The historical tenement houses at 1 and 3 Senacka Street in Kraków are the locations of the valuable collections of the Institute of Geological Sciences of the Polish Academy of Sciences. They explain the processes that shaped present day Earth and its geological past. The permanent exhibition: Geological Structure of the Kraków Area was prepared for visitors whose knowledge of geological issues is at different levels. Museum visitors will find here both information on the geology of the Kraków area and detailed data on rocks and fossils, tectonic issues, the topography of the area, karst topography and the geological history of the area.
The Museum houses the largest collection of meteorites in Poland, with 333 exhibits. One of them is the Pułtusk meteorite which fell in the vicinity of Warsaw on 30 January 1868 in the form of a shower of aerolites (a rain of stones). The exhibition also features the most important fauna and flora fossils as well as trace fossils from the Kraków area. The topographic map created by the Museum enables the locating of well-known geological objects in Krakow, e.g. Zakrzówek or Smocza Jama (Dragon’s Den).

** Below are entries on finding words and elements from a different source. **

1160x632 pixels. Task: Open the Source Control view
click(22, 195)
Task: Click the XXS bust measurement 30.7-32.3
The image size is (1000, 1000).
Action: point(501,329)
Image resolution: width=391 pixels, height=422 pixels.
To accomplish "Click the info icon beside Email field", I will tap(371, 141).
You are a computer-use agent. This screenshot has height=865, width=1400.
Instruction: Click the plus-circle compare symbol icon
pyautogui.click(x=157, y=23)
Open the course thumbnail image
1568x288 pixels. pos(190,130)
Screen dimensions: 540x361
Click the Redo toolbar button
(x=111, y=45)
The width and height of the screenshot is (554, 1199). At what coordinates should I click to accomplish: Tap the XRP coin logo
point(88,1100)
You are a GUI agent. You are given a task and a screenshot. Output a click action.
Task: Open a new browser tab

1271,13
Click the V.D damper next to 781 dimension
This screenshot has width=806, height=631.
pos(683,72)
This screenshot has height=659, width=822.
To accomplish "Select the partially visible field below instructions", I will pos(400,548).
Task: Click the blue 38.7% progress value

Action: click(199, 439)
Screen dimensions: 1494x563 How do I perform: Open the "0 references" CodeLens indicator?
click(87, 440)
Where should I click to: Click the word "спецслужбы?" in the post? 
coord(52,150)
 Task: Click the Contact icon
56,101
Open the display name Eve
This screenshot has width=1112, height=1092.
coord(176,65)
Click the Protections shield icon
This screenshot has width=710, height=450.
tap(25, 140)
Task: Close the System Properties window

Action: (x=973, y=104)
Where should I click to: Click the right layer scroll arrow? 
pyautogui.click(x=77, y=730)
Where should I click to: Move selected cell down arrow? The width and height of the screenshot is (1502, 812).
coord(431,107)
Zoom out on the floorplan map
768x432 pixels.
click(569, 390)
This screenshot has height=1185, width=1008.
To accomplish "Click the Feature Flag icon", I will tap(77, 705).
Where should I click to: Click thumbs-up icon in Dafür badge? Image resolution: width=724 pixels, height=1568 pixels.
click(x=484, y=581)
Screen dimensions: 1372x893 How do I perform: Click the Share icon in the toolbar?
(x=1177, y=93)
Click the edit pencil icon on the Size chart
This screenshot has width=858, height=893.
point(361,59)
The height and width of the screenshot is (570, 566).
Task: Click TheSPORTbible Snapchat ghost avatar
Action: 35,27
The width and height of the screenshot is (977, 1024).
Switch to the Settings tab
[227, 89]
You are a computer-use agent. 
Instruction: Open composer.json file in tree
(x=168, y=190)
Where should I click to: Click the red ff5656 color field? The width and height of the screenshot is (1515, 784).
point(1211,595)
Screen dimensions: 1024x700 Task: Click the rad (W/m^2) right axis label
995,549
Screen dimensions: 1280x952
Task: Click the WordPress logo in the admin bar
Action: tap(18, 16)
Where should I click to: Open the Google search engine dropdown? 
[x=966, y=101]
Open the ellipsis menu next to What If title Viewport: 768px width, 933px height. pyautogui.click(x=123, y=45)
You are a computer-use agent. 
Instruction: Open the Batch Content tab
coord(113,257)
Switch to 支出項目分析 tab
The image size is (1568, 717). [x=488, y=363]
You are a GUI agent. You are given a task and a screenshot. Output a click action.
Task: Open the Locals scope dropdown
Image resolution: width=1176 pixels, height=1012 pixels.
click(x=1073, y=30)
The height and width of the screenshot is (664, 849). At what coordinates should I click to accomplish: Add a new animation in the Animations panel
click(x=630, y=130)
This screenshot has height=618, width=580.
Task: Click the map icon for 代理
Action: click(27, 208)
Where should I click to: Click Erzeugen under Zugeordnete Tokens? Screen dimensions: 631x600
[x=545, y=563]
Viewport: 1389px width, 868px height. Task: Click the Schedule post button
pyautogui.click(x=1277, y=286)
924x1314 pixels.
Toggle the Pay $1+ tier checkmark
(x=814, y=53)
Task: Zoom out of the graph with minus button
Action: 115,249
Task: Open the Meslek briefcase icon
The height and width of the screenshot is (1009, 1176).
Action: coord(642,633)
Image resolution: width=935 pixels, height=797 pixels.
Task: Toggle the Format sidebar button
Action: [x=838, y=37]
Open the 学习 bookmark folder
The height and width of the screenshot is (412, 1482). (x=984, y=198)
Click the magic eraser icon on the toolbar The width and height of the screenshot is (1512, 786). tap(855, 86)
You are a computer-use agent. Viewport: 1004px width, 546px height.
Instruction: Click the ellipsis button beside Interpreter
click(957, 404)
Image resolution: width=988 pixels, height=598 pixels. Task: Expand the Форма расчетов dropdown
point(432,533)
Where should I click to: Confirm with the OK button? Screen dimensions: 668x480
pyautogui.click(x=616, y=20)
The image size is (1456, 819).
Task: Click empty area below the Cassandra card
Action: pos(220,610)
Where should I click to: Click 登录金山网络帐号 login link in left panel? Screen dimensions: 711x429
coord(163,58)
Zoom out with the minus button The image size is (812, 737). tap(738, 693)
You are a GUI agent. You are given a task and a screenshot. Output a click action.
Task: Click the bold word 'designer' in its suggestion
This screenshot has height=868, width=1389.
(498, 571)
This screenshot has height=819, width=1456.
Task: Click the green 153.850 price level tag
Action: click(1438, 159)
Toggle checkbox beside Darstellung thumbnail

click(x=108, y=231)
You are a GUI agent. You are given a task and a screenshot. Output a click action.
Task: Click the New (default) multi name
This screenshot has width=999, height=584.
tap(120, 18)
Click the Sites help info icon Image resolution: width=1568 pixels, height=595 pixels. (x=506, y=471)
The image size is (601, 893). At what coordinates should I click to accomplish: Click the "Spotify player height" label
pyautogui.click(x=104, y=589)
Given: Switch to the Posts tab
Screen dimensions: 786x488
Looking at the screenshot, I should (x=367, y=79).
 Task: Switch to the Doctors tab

Elaborated by Olga Kasztelewicz, Joanna Kotarba,
Licencja Creative Commons

This work is licensed under a Creative Commons Attribution 3.0 Poland License.

Photograph by Marek Antoniusz Święch, arch. MIK (2012),
Licencja Creative Commons

This work is licensed under a Creative Commons Attribution 3.0 Poland License.

http://www.ing.pan.pl/muzeum/indeksm.htm

ul. Senacka 1,
31-002 Kraków


phone 12 422 19 10
phone 12 422 89 20
Fax 12 422 16 09
page museum

Opening hours

Thursday  — Friday
10.00 — 15.00
Saturday
10.00 — 14.00

Ticket Prices

normal 4 PLN reduced 3 PLN

“Cymatoceras patens” nautilida

Cymatoceras patens nautilida is one of the representatives of an extinct group of cephalopods living in the sea of the Upper Cretaceous, which covered the area of present day Poland 100.5 to 66 million years ago.

“Imilac” meteorite

In the meteorite classification, Imilac belongs to a small group called pallasites. They are intermediate meteorites between stony and iron meteorites. The metal does not constitute a conjoined and uninterrupted structure here, but it occurs in the form of larger and smaller fragments of meteorite iron fused with a mass of silicate minerals, mainly olivines.

“Vaca Muerta” meteorite

In the classification of meteorites, Vaca Muerta belongs to a small group of iron and stone meteorites known as mesosiderites. Mesosiderites are meteorites containing both stone and iron parts. Metal does not constitute a consolidated and unbroken structure, but appears in the form of larger or smaller fragments of meteorite iron melted into a mass of silicate minerals.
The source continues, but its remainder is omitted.